PASSAGE SHOWN:
— BEGIN —

United States District Court, E.D. Pennsylvania
Jun 3, 2005
Civil Action No. 03-CV-105 (E.D. Pa. Jun. 3, 2005)

Opinion

Civil Action No. 03-CV-105.

June 3, 2005


MEMORANDUM


Diversified Energy filed this Motion to Limit Plaintiff's Remedies, seeking to preclude Plaintiff from recovering any damages, penalties, or attorney's fees pursuant to Pennsylvania's Wage Payment and Collection Law ("WPCL"), 43 Pa. Stat. Ann. § 260.1 et seq. (2004). Defendant argues that the Employee Retirement Income Security Act ("ERISA"), 29 U.S.C. § 1001 et seq. (2004), preempts Plaintiff's WPCL claim. Because I find that Defendant has failed to prove that the severance package at issue in this case is part of an ERISA employee benefit plan, I will deny the motion.

I. BACKGROUND

Paul Wheaton filed this lawsuit against Diversified Energy, alleging breach of an employment contract and violations of the WPCL. The written contract confirmed an agreement that Wheaton would work for Diversified for three years. The contract provided that if Defendant terminated Plaintiff without cause prior to the expiration of that three year period, Plaintiff would receive "severance pay equal to full compensation and benefits for a period of one (1) year following the date of termination." Pl.'s Compl., Ex. A, ¶ 3(D). Diversified terminated Wheaton's employment before the three year term expired. Diversified argues that Wheaton's WPCL claim is preempted by ERISA, and requests this court to limit Wheaton's remedies to those available under ERISA.

— END —

TO-DO LIST:
[a] Under the written contract described in the court memorandum, how many years was Wheaton to work for Diversified?
[b] Edit the court memorandum's text between "I. BACKGROUND" and "available under ERISA.", inclusive, putting "Mr. Wheaton" in place of every "Wheaton".

ENTRIES SUPPLIED:
— BEGIN —

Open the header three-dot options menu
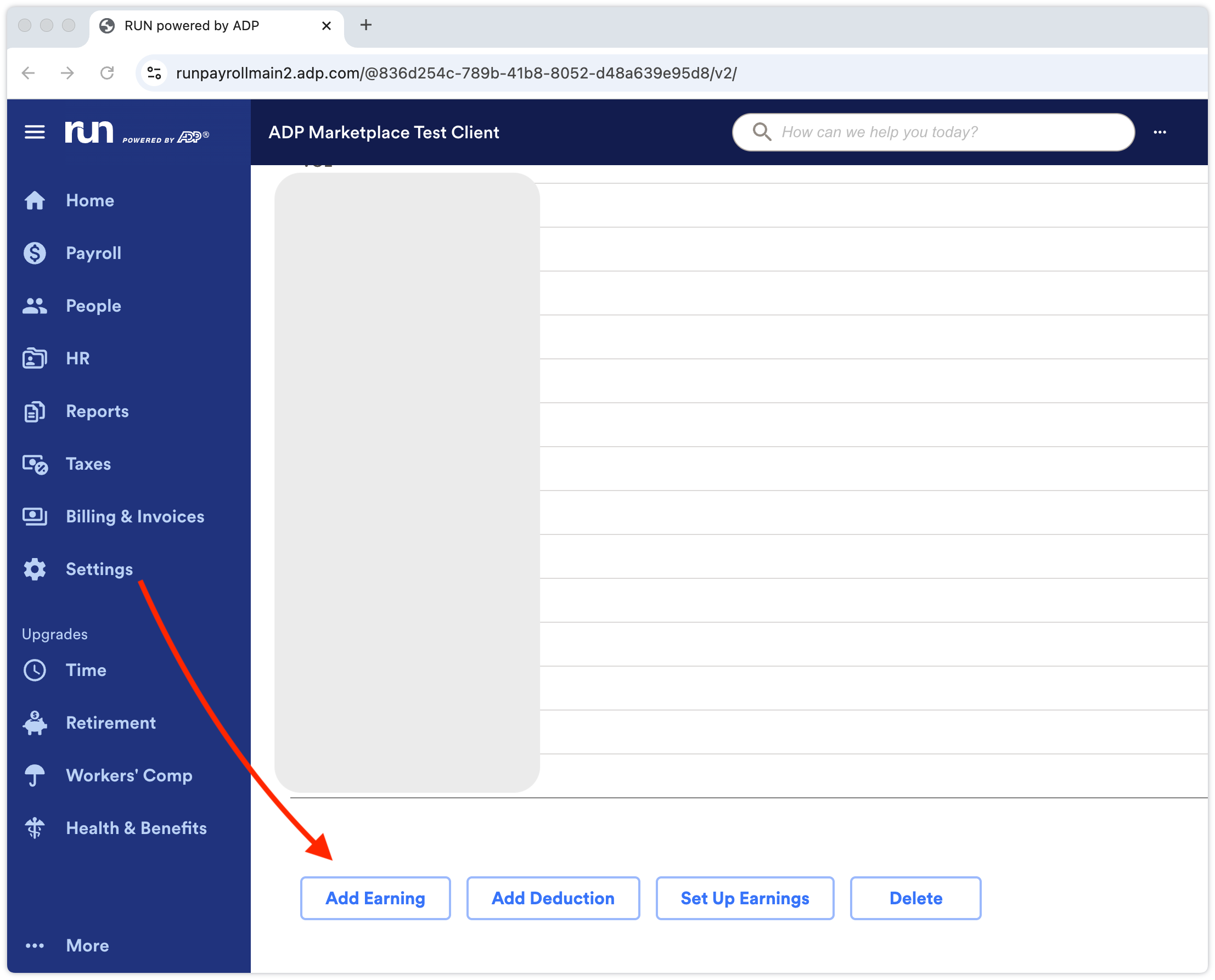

— END —
— BEGIN —

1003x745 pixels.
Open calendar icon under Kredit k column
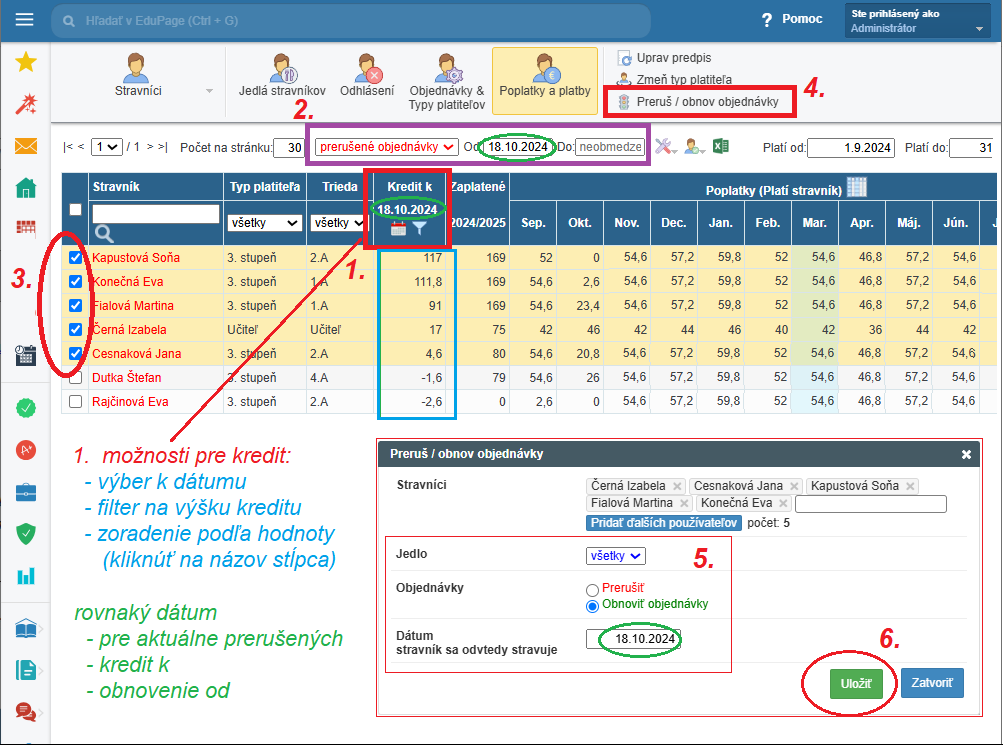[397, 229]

— END —

EXERCISE RESPONSES:
[a] Three years.

[b]
I. BACKGROUND

Paul Mr. Wheaton filed this lawsuit against Diversified Energy, alleging breach of an employment contract and violations of the WPCL. The written contract confirmed an agreement that Mr. Wheaton would work for Diversified for three years. The contract provided that if Defendant terminated Plaintiff without cause prior to the expiration of that three year period, Plaintiff would receive "severance pay equal to full compensation and benefits for a period of one (1) year following the date of termination." Pl.'s Compl., Ex. A, ¶ 3(D). Diversified terminated Mr. Wheaton's employment before the three year term expired. Diversified argues that Mr. Wheaton's WPCL claim is preempted by ERISA, and requests this court to limit Mr. Wheaton's remedies to those available under ERISA.